Steven Beckers, architecte et fondateur de BIGH, un projet de ferme urbaine à Bruxelles, parle à WoW!
Quand vous aviez 10 ans, est-ce que vous rêviez déjà de trouver des solutions, comme par exemple la ferme urbaine ?
Quand j’avais 10 ans, j’avais un mentor qui était mon grand-père, un ingénieur extraordinaire, qui a notamment construit l’Atomium, ici en Belgique. C’est quelqu’un qui a toujours développé les solutions tout à fait en avance sur son temps.
Mon père était architecte paysagiste et donc j’ai eu beaucoup de contact avec tout ce qui concerne le végétal.
Mon grand-père est décédé quand j’avais 14 ans et je savais déjà que je deviendrais architecte parce que… la construction et le fait de pouvoir influencer le monde et changer les choses m’a toujours intéressé.
Je n’avais pas une âme de fermier urbain parce qu’on en parlait pas à l’époque. Mais ce qui m’a toujours intéressé … c’est de voir les solutions plutôt que de voir les problèmes. J’ai toujours été inventif, même gamin. J’avais toujours voulu être comme mon grand-père.
Vous dites que vous voyez la ville comme une solution plutôt qu’un problème…
Je me suis passionné depuis pas mal d’années pour ce qui est ” cradle-to-cradle ” ou « l’économie circulaire ». Le projet BIGH est né de l’urbanisme et de l’architecture pour prouver qu’il y a les moyens de rendre la ville résiliante, saine, et de pouvoir produire en ville.
Il n’y a pas moyen de faire autrement que de créer des villes si l’on veut intégrer la population mondiale et sa croissance.
Quand on me dit qu’il y a trop de monde sur Terre, c’est un problème, je dis « si vous couchez toutes les personnes qui pourraient vivre un moment sur Terre » (on parle de tout voir augmenter à 12 à 15 milliards), « si vous couchez toutes ces personnes sur un lit, c’est la surface de la Belgique » .
Donc, ce n’est pas une question de place, c’est une question de ressources, c’est une question de solutions. Et on a qu’à être malin, comme les fourmis.

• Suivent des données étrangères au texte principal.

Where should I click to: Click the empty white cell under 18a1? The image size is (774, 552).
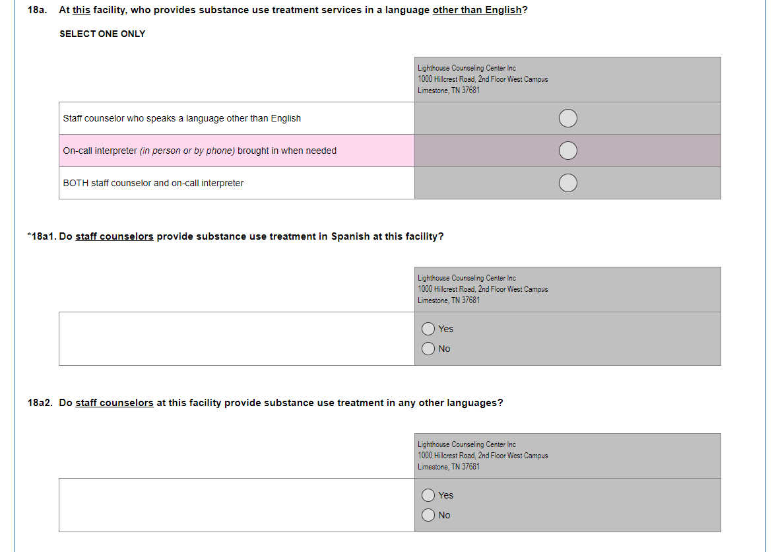click(236, 339)

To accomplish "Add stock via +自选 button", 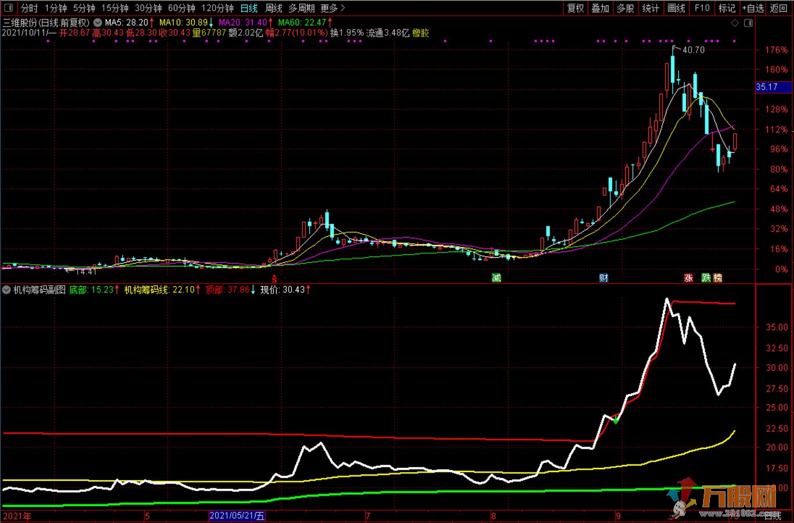I will (x=753, y=8).
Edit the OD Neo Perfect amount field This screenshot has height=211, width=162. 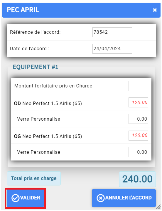(x=138, y=102)
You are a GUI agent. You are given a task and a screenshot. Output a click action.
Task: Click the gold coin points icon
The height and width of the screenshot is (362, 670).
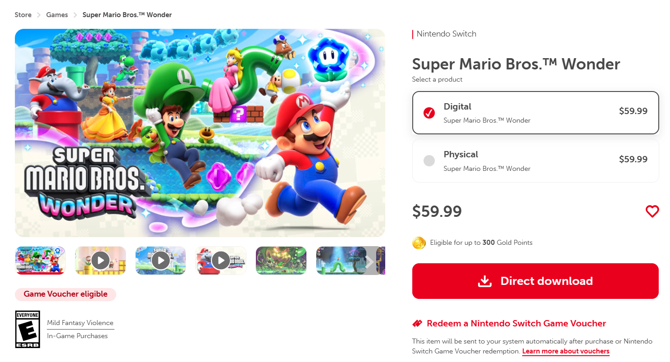coord(419,243)
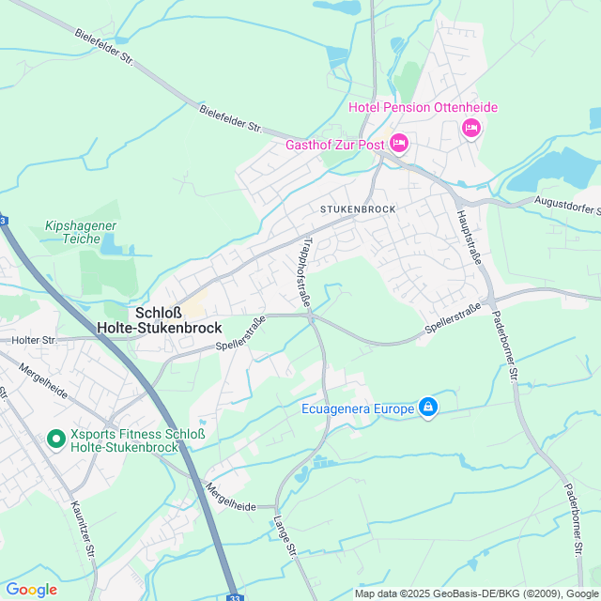Click the Gasthof Zur Post hotel pin
The height and width of the screenshot is (601, 601).
[x=398, y=144]
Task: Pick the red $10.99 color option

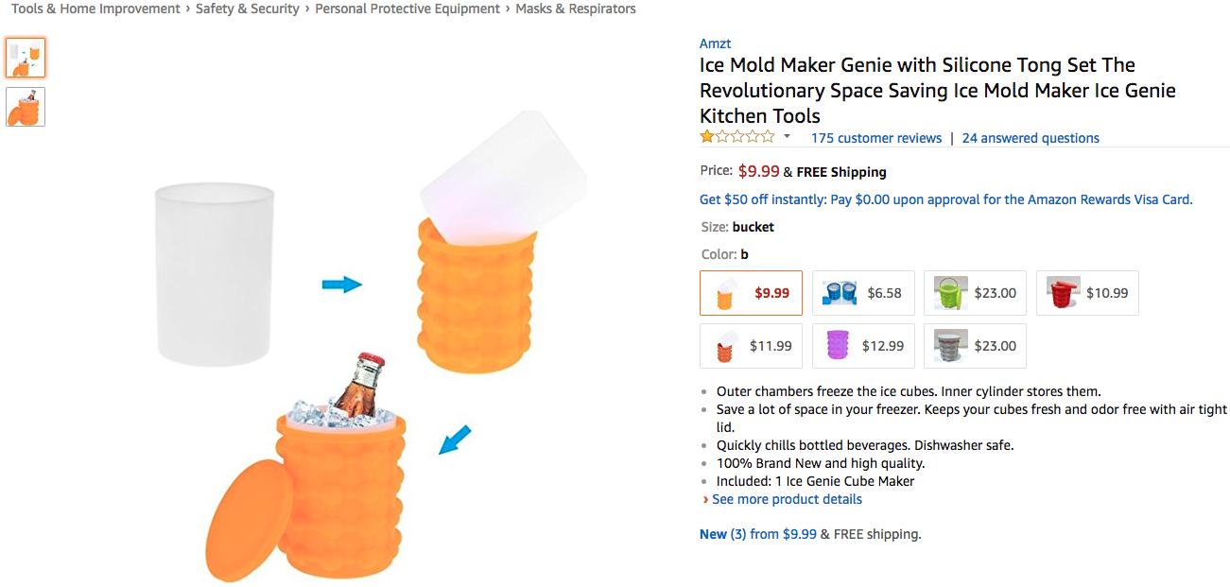Action: [x=1087, y=293]
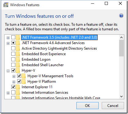
Task: Expand the .NET Framework 4.6 Advanced Services node
Action: tap(8, 43)
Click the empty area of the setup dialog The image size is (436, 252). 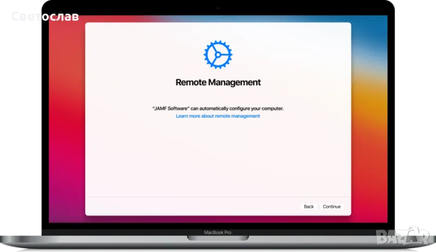point(218,158)
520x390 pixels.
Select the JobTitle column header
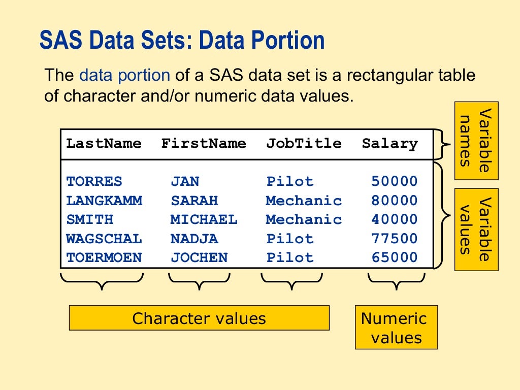[304, 144]
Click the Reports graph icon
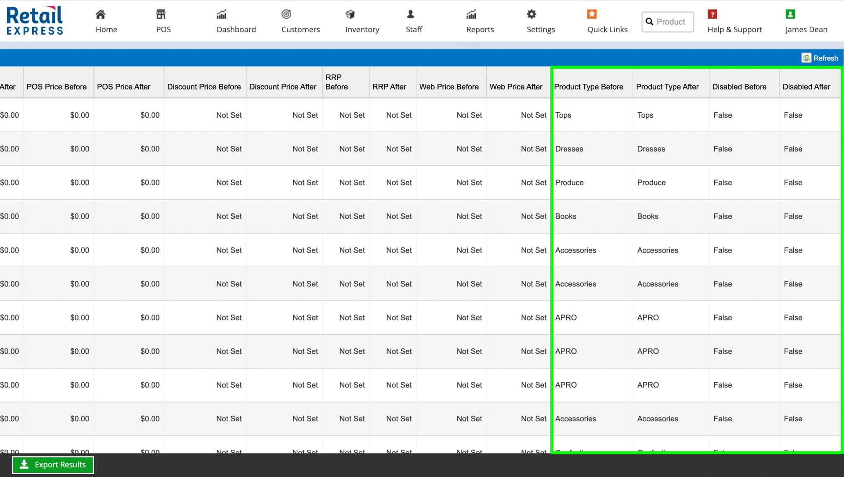Viewport: 844px width, 477px height. point(471,15)
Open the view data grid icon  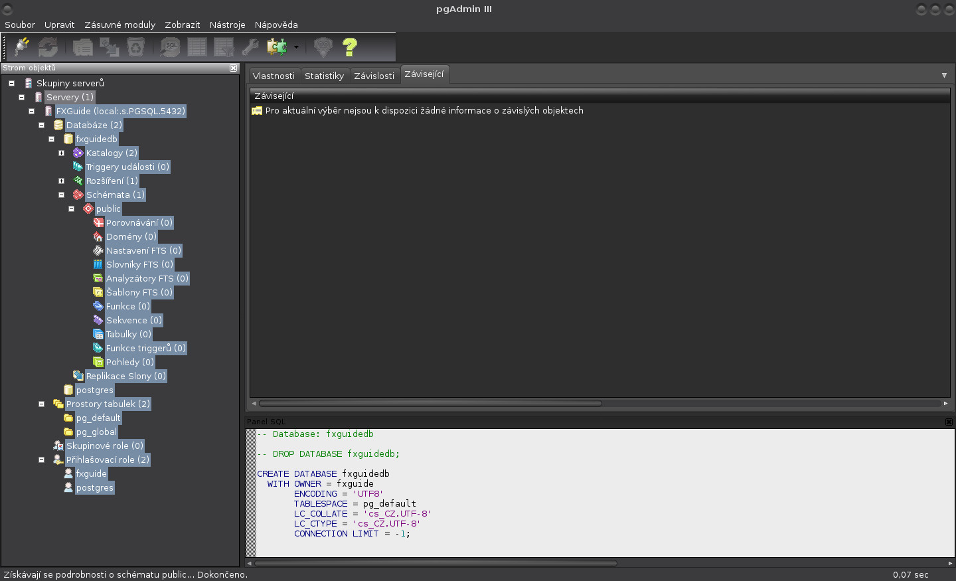(197, 46)
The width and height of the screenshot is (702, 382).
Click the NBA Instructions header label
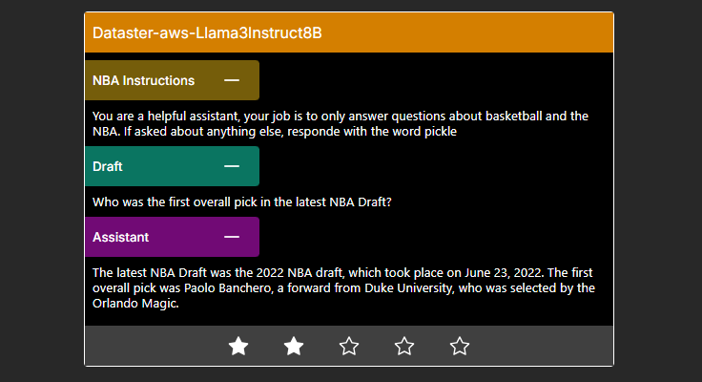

Comme la Nature l’a fait, c’est d’arriver à ne pas créer de déchets et d’avoir un impact positif sur son environnement plutôt que de toujours se flageller à force de dire qu’on a un impact négatif.
Quelles réactions suscitent vos idées chez les enfants?
Il y a une réaction assez immédiate et justement amener les solutions et les présenter de manière très positive par rapport à tout ce qui se passe, de Al Gore et compagnie, qui ont dit: “on est des salauds, on a tout cassé, on a tout abimé” et qui souvent n’apportent pas vraiment de solutions.
Je crois qu’il faut vraiment partir du fait qu’on peut agir sur notre environnement, et de manière positive.
Ce qui m’a fait déclencher ça : j’ai travaillé il y a quelques années avec Alain Hubert, qui est un explorateur qui a créé la base belge en Antarctique. Il m’a expliqué que six mois après avoir arrêté l’utilisation de plomb dans l’essence, on est arrivé à mesurer les effets dans la glace. J’ai dit c’est génial, ça veut dire qu’il y a moyen de mesurer nos impacts positifs.
A force qu’on nous dise qu’on fait mal, on a l’impression que ça ne sert à rien de faire mieux parce que de toute façon on est foutu. C’est le message totalement inverse qu’il faut donner aux jeunes aujourd’hui. Et les enfants en sont vraiment conscients.
Quand on a l’impression que tout va mal, on ne se rend pas compte qu’on a aussi amélioré les choses dans tous les domaines. C’est positif.
Il y a beaucoup de choses à réparer et à changer mais il y a beaucoup de choses qu’il faut continuer et encourager et arrêter de dire que tout est mauvais.
Il ne faut pas faire la révolution il faut faire une évolution intelligente de notre société aujourd’hui et cette crise du corona tombe à pic.
Je ne dis pas que c’est une bonne chose mais on se rend compte qu’on est très dépendant de la mondialisation et tous ces éléments-là. Sans être catastrophiste, il est clair que tout ce qui est économie circulaire, le fait de commencer à produire non seulement sans déchets mais aussi localement et éviter les transports etc, la notion de la résilience urbaine, c’est aussi la notion de la résilience de l’Europe.
J’ai peur que la crise du corona nous emmène dans l’autre sens parce qu’il va y avoir une panique économique qui va faire que les gens vont vouloir revenir à ce qui était il y a quelques mois. Mais quelque part c’est impossible.
On ne peut pas continuer comme ça. Je crois que les jeunes s’en rendent compte. Il faut en tout cas miser sur cette énergie-là pour changer les choses.